Problem to solve: Please copy the data below word for word, starting at the line that contains "Screen dimensions: 500x589" and ending after the line that contains "point(84,328)".
-- START Provided entries --
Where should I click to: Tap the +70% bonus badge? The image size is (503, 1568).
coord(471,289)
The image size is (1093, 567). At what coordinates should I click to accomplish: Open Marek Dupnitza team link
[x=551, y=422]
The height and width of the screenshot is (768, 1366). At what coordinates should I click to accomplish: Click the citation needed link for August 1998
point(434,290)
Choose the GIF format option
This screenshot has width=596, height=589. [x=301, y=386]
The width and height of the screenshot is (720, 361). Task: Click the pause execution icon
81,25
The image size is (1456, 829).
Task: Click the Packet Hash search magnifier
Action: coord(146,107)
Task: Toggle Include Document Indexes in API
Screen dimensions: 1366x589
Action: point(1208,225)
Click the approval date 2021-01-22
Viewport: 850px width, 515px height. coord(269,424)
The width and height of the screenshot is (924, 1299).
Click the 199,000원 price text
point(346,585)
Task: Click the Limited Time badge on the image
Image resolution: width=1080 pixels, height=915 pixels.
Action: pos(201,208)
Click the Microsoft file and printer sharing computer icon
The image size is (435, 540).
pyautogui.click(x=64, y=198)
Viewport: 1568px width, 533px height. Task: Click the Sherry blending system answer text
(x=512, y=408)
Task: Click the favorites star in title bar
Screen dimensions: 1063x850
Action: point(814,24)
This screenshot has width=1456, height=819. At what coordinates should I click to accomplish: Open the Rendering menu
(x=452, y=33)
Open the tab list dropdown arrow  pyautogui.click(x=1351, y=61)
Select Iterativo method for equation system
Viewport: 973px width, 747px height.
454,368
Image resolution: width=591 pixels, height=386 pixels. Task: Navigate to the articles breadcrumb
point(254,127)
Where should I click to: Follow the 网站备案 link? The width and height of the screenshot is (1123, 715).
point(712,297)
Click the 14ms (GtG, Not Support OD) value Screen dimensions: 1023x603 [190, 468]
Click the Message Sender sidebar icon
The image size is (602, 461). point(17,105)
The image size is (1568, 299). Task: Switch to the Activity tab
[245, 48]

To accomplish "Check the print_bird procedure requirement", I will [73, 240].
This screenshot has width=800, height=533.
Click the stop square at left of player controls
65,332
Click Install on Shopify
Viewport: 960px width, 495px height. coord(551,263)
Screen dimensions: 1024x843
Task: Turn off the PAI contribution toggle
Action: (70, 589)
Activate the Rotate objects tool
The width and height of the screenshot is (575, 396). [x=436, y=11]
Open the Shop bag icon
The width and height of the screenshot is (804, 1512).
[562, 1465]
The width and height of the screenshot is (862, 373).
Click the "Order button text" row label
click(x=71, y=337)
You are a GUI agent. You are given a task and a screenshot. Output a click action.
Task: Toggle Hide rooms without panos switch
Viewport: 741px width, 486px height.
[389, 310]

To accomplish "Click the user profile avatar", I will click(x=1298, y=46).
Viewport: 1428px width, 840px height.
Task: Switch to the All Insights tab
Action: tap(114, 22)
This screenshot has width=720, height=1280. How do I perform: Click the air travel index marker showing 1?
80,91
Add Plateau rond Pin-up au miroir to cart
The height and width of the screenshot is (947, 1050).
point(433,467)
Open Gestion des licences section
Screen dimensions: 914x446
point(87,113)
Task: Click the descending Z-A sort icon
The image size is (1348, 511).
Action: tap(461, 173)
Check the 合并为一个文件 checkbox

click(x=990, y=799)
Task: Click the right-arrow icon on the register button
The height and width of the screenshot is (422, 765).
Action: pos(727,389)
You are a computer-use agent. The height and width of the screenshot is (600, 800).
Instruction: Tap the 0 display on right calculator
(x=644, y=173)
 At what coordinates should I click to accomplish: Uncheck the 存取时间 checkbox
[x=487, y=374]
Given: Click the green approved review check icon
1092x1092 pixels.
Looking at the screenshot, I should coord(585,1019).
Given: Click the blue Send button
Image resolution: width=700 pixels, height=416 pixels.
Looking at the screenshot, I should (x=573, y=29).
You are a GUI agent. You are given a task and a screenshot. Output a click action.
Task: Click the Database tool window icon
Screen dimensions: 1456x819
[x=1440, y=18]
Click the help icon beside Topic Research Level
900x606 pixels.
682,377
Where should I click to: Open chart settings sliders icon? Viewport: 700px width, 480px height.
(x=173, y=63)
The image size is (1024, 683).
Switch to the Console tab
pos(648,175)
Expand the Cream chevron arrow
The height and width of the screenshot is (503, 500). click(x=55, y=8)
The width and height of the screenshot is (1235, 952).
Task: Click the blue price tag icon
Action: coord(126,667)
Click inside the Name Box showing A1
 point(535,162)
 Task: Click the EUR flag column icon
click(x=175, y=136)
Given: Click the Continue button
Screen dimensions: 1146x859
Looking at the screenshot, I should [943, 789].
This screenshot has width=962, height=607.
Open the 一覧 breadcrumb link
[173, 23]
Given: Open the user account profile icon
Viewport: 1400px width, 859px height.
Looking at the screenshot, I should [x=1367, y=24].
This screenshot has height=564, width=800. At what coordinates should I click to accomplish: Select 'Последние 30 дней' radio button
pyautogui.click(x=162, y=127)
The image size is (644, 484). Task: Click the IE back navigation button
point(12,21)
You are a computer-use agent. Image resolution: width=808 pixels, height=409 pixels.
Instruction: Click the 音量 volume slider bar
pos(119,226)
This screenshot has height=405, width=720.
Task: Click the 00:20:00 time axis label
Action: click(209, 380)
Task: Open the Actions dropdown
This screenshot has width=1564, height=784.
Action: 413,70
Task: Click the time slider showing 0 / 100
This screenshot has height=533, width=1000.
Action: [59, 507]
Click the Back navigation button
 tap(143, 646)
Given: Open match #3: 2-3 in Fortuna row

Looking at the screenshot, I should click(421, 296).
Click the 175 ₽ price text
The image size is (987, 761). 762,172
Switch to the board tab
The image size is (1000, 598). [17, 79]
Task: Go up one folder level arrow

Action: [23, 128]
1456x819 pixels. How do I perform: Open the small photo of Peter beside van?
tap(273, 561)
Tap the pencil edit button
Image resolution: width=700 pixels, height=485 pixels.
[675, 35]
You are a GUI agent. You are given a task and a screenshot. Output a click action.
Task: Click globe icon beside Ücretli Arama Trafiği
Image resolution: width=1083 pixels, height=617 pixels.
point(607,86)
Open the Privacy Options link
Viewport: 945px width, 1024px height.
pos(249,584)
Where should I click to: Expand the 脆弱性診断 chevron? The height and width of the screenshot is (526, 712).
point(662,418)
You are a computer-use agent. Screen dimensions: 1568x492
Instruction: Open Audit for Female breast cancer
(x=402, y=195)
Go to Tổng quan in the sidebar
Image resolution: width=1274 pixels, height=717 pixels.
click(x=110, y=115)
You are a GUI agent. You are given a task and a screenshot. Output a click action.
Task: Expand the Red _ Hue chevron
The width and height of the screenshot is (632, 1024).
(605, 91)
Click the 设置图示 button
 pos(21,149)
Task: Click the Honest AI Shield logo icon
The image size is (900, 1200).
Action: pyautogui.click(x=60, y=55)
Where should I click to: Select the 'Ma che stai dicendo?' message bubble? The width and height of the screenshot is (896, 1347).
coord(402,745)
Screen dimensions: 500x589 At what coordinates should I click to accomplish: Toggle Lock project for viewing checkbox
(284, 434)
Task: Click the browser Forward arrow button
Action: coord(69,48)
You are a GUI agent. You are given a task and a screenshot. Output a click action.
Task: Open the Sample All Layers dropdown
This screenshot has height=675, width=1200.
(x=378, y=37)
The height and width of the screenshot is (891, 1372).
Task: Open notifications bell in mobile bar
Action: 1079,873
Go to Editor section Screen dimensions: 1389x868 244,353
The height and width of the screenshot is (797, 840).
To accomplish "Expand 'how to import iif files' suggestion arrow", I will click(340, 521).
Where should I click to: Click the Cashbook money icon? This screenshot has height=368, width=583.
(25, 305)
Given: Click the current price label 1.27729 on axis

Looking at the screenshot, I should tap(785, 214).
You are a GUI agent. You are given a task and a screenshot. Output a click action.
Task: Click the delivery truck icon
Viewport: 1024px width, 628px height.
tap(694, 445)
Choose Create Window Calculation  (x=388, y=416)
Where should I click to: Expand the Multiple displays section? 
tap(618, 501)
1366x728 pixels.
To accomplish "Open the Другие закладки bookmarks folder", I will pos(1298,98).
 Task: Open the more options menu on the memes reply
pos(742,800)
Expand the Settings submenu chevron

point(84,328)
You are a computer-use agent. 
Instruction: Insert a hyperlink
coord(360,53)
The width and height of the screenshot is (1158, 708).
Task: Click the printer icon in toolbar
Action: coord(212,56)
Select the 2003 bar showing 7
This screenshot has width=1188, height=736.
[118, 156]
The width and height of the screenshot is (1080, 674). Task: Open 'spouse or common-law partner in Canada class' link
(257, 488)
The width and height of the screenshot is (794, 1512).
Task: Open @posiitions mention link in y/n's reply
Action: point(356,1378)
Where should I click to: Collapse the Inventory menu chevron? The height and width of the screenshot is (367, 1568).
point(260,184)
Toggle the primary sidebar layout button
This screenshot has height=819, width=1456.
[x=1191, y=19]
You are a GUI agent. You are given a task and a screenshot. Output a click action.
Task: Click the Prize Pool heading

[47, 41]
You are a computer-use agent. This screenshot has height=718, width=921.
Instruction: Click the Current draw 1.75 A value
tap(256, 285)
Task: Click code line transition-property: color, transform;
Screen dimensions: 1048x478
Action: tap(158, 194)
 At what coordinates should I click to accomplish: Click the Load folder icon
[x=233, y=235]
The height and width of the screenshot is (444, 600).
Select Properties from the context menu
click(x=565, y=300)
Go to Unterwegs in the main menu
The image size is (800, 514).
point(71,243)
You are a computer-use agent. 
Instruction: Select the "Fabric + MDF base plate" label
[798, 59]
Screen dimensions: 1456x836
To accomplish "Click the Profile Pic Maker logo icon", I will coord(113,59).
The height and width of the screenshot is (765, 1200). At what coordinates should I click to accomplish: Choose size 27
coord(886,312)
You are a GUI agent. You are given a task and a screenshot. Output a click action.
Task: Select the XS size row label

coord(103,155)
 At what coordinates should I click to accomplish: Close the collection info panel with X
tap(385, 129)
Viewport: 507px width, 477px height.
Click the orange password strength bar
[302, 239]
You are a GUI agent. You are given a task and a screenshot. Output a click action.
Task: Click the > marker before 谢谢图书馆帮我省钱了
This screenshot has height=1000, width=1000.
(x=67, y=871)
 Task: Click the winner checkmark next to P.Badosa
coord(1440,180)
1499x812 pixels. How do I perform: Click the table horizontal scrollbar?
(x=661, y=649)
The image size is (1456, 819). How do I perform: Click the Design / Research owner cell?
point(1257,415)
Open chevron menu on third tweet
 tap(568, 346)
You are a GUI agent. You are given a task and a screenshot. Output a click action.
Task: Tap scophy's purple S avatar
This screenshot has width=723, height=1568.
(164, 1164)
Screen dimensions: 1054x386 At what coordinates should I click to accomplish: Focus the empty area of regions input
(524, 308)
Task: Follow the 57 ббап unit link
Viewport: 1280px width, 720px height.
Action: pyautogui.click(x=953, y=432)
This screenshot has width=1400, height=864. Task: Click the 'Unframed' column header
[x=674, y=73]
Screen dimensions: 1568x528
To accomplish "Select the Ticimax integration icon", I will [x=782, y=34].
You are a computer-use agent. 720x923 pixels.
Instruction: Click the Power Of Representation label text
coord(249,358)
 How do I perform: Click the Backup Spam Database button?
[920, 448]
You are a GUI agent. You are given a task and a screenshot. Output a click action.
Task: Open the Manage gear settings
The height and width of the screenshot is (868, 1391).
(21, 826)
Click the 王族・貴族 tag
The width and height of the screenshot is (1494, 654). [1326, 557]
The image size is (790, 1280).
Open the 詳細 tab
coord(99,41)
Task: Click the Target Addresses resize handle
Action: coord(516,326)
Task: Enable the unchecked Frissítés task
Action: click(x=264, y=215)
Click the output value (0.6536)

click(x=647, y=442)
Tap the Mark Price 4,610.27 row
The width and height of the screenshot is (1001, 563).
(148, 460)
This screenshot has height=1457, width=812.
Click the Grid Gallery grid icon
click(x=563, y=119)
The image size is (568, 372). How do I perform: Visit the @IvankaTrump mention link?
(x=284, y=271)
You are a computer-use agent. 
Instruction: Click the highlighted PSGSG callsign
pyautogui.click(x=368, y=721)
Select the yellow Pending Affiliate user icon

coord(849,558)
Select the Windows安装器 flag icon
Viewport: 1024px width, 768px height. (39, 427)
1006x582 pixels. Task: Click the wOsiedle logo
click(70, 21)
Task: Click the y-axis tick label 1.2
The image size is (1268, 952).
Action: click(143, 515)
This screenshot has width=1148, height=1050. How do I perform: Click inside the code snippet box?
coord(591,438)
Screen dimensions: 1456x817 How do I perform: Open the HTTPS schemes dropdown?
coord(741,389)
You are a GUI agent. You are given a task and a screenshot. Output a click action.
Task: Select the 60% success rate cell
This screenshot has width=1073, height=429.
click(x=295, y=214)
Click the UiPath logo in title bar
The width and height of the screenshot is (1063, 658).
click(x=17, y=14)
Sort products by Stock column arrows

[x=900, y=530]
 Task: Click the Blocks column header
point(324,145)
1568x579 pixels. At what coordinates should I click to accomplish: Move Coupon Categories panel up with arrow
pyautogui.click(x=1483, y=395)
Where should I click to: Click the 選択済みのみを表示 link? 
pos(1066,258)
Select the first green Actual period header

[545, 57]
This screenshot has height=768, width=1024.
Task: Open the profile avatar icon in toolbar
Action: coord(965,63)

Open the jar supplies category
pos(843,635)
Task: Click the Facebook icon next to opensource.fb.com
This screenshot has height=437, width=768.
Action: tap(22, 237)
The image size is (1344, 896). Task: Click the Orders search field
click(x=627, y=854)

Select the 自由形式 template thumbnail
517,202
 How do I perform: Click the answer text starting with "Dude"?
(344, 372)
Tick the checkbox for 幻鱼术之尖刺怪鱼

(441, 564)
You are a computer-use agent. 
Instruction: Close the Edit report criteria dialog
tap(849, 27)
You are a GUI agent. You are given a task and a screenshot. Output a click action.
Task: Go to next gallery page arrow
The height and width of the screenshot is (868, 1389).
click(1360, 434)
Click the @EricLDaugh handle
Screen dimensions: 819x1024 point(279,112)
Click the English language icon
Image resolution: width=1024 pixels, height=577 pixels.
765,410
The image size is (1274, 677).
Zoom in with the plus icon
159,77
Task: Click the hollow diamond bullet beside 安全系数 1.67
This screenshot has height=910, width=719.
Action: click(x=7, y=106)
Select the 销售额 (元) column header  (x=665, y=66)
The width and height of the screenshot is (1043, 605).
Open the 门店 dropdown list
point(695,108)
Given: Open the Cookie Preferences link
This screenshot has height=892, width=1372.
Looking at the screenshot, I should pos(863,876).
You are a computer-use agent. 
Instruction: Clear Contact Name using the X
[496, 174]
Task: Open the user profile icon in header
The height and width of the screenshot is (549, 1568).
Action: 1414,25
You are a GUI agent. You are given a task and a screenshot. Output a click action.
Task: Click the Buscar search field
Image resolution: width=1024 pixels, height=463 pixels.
-- END Provided entries --
Completed exercise:
Screen dimensions: 500x589 At what coordinates should I click to accomplish: Toggle Lock project for viewing checkbox
(284, 434)
Task: Click the browser Forward arrow button
Action: coord(69,48)
You are a GUI agent. You are given a task and a screenshot. Output a click action.
Task: Open the Sample All Layers dropdown
This screenshot has height=675, width=1200.
(x=378, y=37)
The height and width of the screenshot is (891, 1372).
Task: Open notifications bell in mobile bar
Action: 1079,873
Go to Editor section Screen dimensions: 1389x868 244,353
The height and width of the screenshot is (797, 840).
To accomplish "Expand 'how to import iif files' suggestion arrow", I will click(340, 521).
Where should I click to: Click the Cashbook money icon? This screenshot has height=368, width=583.
(25, 305)
Given: Click the current price label 1.27729 on axis

Looking at the screenshot, I should tap(785, 214).
You are a GUI agent. You are given a task and a screenshot. Output a click action.
Task: Click the delivery truck icon
Viewport: 1024px width, 628px height.
tap(694, 445)
Choose Create Window Calculation  (x=388, y=416)
Where should I click to: Expand the Multiple displays section? 
tap(618, 501)
1366x728 pixels.
To accomplish "Open the Другие закладки bookmarks folder", I will pos(1298,98).
 Task: Open the more options menu on the memes reply
pos(742,800)
Expand the Settings submenu chevron

point(84,328)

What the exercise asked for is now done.